*** Data for review ***
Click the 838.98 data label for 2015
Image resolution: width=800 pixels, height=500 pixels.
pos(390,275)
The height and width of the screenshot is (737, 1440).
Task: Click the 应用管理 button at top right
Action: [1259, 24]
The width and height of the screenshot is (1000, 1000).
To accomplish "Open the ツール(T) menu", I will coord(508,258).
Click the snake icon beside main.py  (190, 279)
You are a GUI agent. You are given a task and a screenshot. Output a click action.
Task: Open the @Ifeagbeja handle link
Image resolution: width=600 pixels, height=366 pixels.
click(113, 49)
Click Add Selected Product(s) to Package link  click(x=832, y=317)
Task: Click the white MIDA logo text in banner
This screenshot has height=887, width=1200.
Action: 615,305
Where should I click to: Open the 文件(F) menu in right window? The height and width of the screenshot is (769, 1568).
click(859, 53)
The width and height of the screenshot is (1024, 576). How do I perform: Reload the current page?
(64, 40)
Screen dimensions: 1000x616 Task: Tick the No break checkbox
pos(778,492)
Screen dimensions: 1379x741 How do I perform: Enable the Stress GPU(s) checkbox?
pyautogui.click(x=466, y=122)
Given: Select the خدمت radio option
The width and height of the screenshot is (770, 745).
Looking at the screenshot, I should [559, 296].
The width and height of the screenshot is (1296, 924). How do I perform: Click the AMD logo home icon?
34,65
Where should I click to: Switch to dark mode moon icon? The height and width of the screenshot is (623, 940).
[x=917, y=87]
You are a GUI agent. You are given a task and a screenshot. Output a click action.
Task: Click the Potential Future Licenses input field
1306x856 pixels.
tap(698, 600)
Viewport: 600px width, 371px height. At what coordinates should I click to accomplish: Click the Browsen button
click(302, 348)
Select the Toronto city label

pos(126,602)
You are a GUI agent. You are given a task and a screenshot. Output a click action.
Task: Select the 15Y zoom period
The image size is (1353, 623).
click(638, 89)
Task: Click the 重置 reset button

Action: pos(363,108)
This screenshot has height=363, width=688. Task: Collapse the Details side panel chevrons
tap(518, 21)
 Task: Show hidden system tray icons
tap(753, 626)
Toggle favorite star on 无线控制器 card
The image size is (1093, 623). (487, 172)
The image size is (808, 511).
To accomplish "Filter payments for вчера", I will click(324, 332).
***
Requirement: Could you set down every line above exactly as written?

Task result:
Click the 838.98 data label for 2015
Image resolution: width=800 pixels, height=500 pixels.
pos(390,275)
The height and width of the screenshot is (737, 1440).
Task: Click the 应用管理 button at top right
Action: [1259, 24]
The width and height of the screenshot is (1000, 1000).
To accomplish "Open the ツール(T) menu", I will coord(508,258).
Click the snake icon beside main.py  (190, 279)
You are a GUI agent. You are given a task and a screenshot. Output a click action.
Task: Open the @Ifeagbeja handle link
Image resolution: width=600 pixels, height=366 pixels.
click(113, 49)
Click Add Selected Product(s) to Package link  click(x=832, y=317)
Task: Click the white MIDA logo text in banner
This screenshot has height=887, width=1200.
Action: 615,305
Where should I click to: Open the 文件(F) menu in right window? The height and width of the screenshot is (769, 1568).
click(859, 53)
The width and height of the screenshot is (1024, 576). How do I perform: Reload the current page?
(64, 40)
Screen dimensions: 1000x616 Task: Tick the No break checkbox
pos(778,492)
Screen dimensions: 1379x741 How do I perform: Enable the Stress GPU(s) checkbox?
pyautogui.click(x=466, y=122)
Given: Select the خدمت radio option
The width and height of the screenshot is (770, 745).
Looking at the screenshot, I should [559, 296].
The width and height of the screenshot is (1296, 924). How do I perform: Click the AMD logo home icon?
34,65
Where should I click to: Switch to dark mode moon icon? The height and width of the screenshot is (623, 940).
[x=917, y=87]
You are a GUI agent. You are given a task and a screenshot. Output a click action.
Task: Click the Potential Future Licenses input field
1306x856 pixels.
tap(698, 600)
Viewport: 600px width, 371px height. At what coordinates should I click to accomplish: Click the Browsen button
click(302, 348)
Select the Toronto city label

pos(126,602)
You are a GUI agent. You are given a task and a screenshot. Output a click action.
Task: Select the 15Y zoom period
The image size is (1353, 623).
click(638, 89)
Task: Click the 重置 reset button

Action: pos(363,108)
This screenshot has height=363, width=688. Task: Collapse the Details side panel chevrons
tap(518, 21)
 Task: Show hidden system tray icons
tap(753, 626)
Toggle favorite star on 无线控制器 card
The image size is (1093, 623). (487, 172)
The image size is (808, 511).
To accomplish "Filter payments for вчера", I will click(324, 332).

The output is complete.